Z-test Compared to Salmon Count Data

Let's now apply the Z-test to some real data for illustrative and practice purposes. The data shown below is over a 44 year period (1951-1995) for salmon counts at the McNary Dam. (We will later in this course be dealing with up-to-date salmon count data. This is just an example of how to apply the Z-test.)

The actual salmon count data shown as a histogram of the number of years where the salmon counts landed in the indicated bins. (Bins are 50,000 salmon counts wide.)

This distribution, defined by 44 points, has a mean of 358,000 salmon with a dispersion of 82,000 salmon. The error in the mean is 12,000 (82000/(square root of 44))

Points to note about the distribution:

  1. The dispersion is fairly large. Is this intrinsic to the population or a reflection of measuring errors because salmon counting is difficult and unreliable?

  2. There seems to be a hard lower limit in the data of around 225,000 salmon.

  3. There is a tail towards very high salmon counts (> 500,000 salmon). Tails like this have a significant impact on the mean value and might represent some kind of anomaly in the data.

  4. Overall, the distribution is not real well fit by a bell curve. However, the median value of 340,000 is similar to the mean, so we can use our principles of dispersion to calculate significant differences.

There has been some speculation and data that suggest there has been a decline of salmon recently in the Columbia River System. What do these data say?

Here is the distribution of the data with the last 5 years subtracted out, so there are 39 years worth of data:

This distribution, defined by 39 points, has a mean of 368,000 salmon with a dispersion of 81,000 salmon and a mean error of 13,000.

Note: The dispersion for the 39 year sample and the 44 year sample are similar this indicates that we have enough data to accurately determine the dispersion.

Over the last 5 years, the data are defined by an average of 278,000 salmon with a dispersion of 33,000 and a mean error of 15,000 = (33,000/(sqrt of 5)). Does this data show a significant decline of salmon?

Well, we would plug our means and mean errors into the formula for the Z-test, but you can just plug the numbers into The Z-test tool. (Note: in this particular tool, you can enter the straight standard deviation and the number of data points - the tool automatically calculates the error in the mean from that.)

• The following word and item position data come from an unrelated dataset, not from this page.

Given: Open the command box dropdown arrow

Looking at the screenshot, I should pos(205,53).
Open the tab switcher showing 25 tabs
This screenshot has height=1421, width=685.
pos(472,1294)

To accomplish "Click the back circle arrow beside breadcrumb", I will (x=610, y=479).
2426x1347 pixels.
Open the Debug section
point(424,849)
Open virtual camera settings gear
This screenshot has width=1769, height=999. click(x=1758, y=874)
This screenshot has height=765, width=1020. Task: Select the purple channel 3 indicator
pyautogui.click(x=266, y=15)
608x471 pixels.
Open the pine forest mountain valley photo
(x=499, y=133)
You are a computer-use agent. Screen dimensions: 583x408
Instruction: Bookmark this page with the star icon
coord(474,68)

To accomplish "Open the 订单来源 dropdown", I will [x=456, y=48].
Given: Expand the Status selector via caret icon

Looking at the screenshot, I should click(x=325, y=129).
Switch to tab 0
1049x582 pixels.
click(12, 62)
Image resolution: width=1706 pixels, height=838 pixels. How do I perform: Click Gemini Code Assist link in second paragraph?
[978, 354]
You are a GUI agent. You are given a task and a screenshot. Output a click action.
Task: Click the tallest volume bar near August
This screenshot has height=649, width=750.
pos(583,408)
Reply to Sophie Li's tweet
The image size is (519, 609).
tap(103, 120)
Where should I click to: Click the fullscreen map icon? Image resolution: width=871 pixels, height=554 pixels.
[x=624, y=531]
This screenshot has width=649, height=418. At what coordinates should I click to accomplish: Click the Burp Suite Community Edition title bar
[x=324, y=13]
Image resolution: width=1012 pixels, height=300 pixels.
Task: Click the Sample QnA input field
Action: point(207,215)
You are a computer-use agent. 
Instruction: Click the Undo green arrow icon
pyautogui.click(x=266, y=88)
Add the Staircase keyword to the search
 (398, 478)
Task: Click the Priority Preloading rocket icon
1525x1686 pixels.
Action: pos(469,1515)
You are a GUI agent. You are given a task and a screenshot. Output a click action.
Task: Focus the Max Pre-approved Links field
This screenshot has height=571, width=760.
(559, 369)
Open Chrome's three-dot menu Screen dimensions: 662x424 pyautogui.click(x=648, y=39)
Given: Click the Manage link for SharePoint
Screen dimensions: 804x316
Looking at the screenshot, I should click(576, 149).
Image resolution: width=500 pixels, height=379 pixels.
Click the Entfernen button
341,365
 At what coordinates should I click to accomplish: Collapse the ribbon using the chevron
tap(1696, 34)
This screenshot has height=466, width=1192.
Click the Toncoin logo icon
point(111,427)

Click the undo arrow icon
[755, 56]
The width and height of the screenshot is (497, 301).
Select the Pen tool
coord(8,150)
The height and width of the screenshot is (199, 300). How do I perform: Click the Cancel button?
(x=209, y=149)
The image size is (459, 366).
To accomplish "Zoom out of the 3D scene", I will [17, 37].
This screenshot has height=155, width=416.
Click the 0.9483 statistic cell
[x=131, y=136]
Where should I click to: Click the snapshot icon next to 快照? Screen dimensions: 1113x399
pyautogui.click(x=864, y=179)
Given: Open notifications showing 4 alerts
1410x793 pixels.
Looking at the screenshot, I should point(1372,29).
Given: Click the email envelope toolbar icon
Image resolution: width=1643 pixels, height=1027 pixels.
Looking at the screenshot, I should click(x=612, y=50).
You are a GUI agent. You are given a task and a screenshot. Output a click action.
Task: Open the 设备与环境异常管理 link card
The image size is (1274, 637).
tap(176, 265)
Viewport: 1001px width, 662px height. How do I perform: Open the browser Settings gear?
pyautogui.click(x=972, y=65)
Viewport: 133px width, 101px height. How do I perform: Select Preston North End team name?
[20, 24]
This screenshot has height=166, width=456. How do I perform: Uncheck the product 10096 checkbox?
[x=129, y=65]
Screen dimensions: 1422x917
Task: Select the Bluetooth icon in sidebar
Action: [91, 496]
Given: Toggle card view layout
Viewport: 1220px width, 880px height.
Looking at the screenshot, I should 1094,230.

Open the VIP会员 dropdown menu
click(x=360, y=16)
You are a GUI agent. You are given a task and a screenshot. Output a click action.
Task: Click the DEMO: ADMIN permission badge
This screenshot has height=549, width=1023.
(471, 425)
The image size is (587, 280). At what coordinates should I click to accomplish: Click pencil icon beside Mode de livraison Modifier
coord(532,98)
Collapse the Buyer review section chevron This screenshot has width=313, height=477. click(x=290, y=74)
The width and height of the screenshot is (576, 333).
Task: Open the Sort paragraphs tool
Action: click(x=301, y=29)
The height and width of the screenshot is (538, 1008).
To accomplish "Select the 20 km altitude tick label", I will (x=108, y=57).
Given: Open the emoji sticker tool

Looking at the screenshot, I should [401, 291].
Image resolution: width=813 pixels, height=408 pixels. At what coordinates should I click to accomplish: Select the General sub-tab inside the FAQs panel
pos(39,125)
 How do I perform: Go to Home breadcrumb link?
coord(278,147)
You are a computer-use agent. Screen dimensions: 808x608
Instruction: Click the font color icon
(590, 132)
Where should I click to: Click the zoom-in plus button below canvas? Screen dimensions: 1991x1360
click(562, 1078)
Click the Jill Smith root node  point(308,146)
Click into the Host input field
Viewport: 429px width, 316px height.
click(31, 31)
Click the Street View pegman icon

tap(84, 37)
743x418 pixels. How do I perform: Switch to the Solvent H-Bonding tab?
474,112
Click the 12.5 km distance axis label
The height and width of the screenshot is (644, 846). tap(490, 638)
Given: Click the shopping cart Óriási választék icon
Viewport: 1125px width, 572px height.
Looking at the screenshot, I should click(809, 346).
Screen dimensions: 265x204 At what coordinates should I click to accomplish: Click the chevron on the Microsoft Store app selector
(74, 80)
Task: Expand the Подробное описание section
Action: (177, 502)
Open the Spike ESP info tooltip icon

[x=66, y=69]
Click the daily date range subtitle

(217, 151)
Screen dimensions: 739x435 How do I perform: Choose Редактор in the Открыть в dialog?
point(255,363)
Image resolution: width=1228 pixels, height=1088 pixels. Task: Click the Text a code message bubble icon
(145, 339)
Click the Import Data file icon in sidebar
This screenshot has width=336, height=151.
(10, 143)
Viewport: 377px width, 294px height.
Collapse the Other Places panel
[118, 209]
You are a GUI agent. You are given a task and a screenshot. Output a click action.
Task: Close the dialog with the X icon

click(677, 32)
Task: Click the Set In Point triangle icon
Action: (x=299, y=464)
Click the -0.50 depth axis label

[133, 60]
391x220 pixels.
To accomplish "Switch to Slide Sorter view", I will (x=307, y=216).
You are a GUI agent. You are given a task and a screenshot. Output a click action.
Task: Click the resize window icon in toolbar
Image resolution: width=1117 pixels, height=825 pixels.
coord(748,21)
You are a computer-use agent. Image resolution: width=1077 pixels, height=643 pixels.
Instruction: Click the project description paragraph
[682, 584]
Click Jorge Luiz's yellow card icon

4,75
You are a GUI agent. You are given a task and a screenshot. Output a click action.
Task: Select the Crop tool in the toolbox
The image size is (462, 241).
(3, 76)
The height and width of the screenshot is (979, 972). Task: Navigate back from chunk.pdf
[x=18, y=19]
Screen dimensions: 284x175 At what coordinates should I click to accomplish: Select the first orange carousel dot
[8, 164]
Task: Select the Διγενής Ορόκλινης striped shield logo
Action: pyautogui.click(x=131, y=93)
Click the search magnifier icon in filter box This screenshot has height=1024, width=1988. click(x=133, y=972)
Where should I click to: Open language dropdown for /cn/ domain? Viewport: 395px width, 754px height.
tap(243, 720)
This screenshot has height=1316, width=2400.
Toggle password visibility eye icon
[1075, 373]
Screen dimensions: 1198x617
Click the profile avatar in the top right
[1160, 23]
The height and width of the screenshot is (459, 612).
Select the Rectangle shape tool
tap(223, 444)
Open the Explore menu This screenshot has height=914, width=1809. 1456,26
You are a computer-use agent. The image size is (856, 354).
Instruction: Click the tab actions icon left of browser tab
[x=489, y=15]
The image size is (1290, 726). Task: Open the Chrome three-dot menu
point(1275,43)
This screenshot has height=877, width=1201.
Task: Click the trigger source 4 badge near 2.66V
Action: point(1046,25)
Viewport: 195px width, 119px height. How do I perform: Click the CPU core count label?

You should find a Z-statistic of 4.6 indicating high significance.

Hence, in 1996, you could have used statistics to definitively show a strong decline in the salmon population. However, this would require that the 44 year sample is an accurate reflection of the general phenomena and, as it will turn out, salmon counts/abundance are highly cyclical in nature and that 44 year snapshot of the population from one dam is not representative.

(Note that it will turn out that salmon counts will start to strongly rise in the late 90's.)